Bèr - what's that status here?

Reading thru - you were going to ask on #drupal etc - did you get any response?

Or do you still want a patch rolled using either to7bit or iconv?

If I know what way you want to head I can roll a patch against CVS head or CVS d6 branch - since I'm also getting bitten by this ;)

chrissearle’s picture

FileSize
2.43 KB

Thinking - we could patch it so that tagadelic_sort_by_title calls a function similar to http://api.drupal.org/api/function/drupal_convert_to_utf8 - but that goes the other way. That would mean we check for each function in turn before converting and in this case - return the original string if no options available.

BUT

What encoding should we be converting from and to?

Can I assume that the tags are in UTF-8? Is it a given that converting to say ASCII will give the correct sort order? I'm not sure.

The following snippet:

  if (function_exists('iconv')) {
    print "1)" . iconv('UTF-8', 'ASCII', 'æ ø å') . "\n";
    print "2)" . iconv('UTF-8', 'ASCII//TRANSLIT', 'æ ø å') . "\n";
    print "3)" . iconv('ISO-8859-1', 'ASCII', 'æ ø å') . "\n";
    print "4)" . iconv('ISO-8859-1', 'ASCII//TRANSLIT', 'æ ø å') . "\n";
  }

(my test file encoded in iso-8859-1)

Responds

1)
2)
3)
4)ae o a

Which would mean that æ and å would be sorted as a and ø as o. This is wildly incorrect for the norwegian locale (all three should be sorted at the end after z).

So - translit doesn't solve the sorting for me - as far as I can see - I get the same sorting as I do with today's system.

Looking at the docs for strnatcasecmp (http://no.php.net/manual/en/function.strnatcasecmp.php) I see a post about existing bugs in the php implementation (albeit without links). This function _appears_ to give the correct sorting (very brief testing) for both source chars in latin1 and unicode at least.

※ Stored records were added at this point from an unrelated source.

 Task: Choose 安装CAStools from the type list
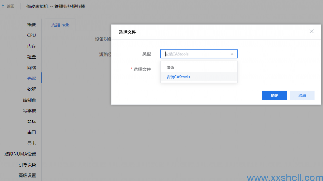click(x=178, y=77)
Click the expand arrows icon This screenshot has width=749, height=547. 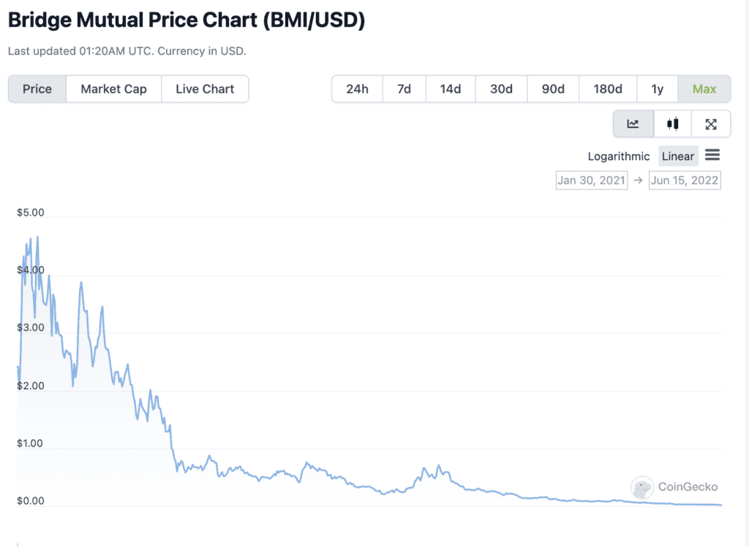pyautogui.click(x=710, y=123)
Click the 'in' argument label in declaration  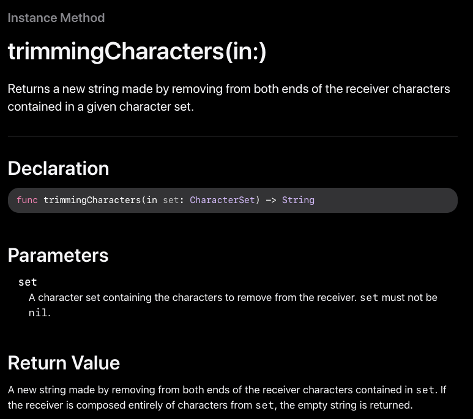tap(152, 200)
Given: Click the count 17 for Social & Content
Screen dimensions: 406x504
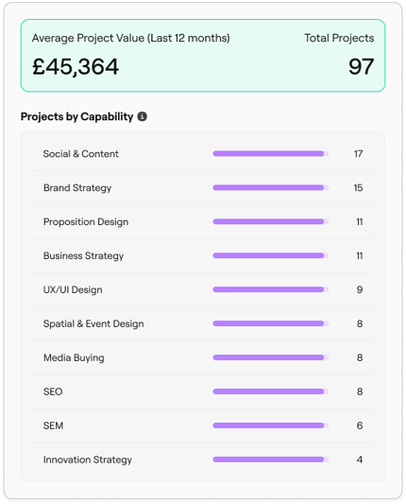Looking at the screenshot, I should [359, 154].
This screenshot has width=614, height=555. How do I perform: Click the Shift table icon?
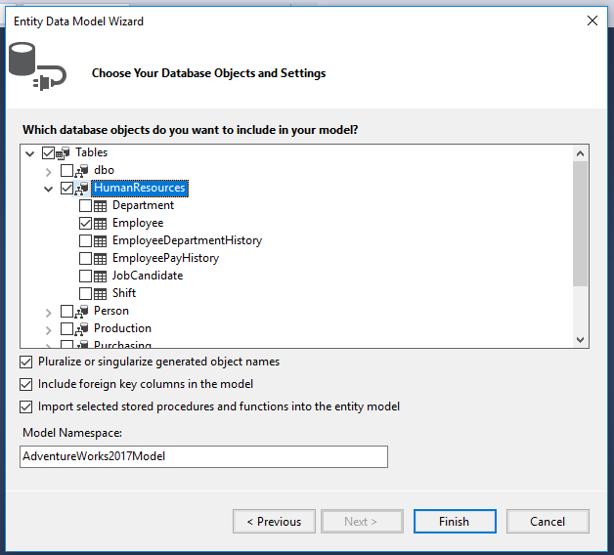tap(100, 293)
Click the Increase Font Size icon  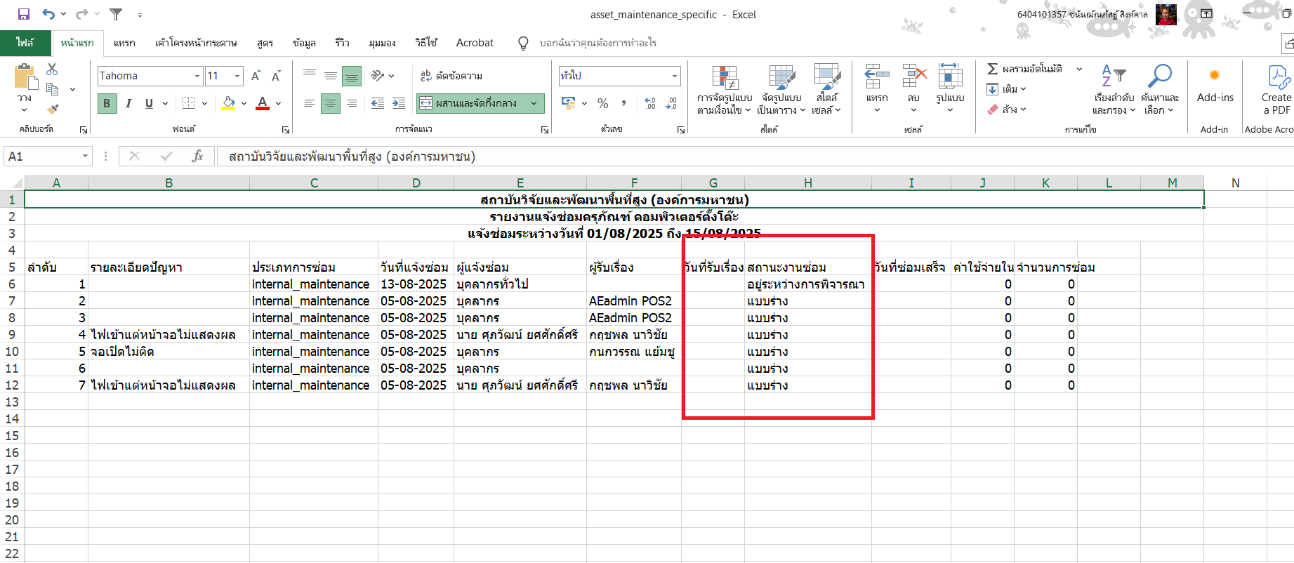tap(256, 76)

Would this be acceptable? If so - patch attached (against HEAD).

chrissearle’s picture

Status: Active » Needs review

Setting to "code needs review" just in case using the above function is OK :)

Bèr Kessels’s picture

http://drupal.org/node/551500 was marked duplicate of this issue.

Bèr Kessels’s picture

Status: Needs review » Needs work

I would also really like a small investigation on how other parts of drupal handle this:
* Views: do they take strange charachters in consideration? and if yes, how?
* Core tablesorting: afaik does not consider character, but orders on database. How does this work? (try e.g, the admin/content/node sorted by title)
* Tag overview: how does that sort? I would be inclined to say: let us sort exactly the way the core tag-listing sorts.

That said: I like your patch, but would prefer it if you drop the extra wrapper function, and call your private function yourself.
I also find that we should prefix that function with tagadelic: tagadelic_strnatcasemp() to adhere the drupal guidelines.

Bèr

Bèr Kessels’s picture

Status: Needs work » Closed (won't fix)

Closing "needs work" that has been open for a long time, without anyone working on it.

Jānis Bebrītis’s picture

my function now looks like this, maybe it helps someone:

function _tagadelic_sort_by_title($a, $b) {
	if (function_exists('iconv')) {
		$namea = iconv('UTF-8', 'ASCII//TRANSLIT',$a->name);
		$nameb = iconv('UTF-8', 'ASCII//TRANSLIT',$b->name);
	} else {
		$namea = $a->name;
		$nameb = $b->name;
	}
	
	if (!$namea or !$nameb) return strnatcasecmp(to7bit($a->name), to7bit($b->name));
	else return strnatcasecmp($namea, $nameb);
}

what do we do to get this permanently into module code in new releases?

Jānis Bebrītis’s picture

Category: bug » support
Status: Closed (won't fix) » Needs review
Bèr Kessels’s picture

Status: Needs review » Closed (won't fix)

Please open a pull request on github if you still want this feature.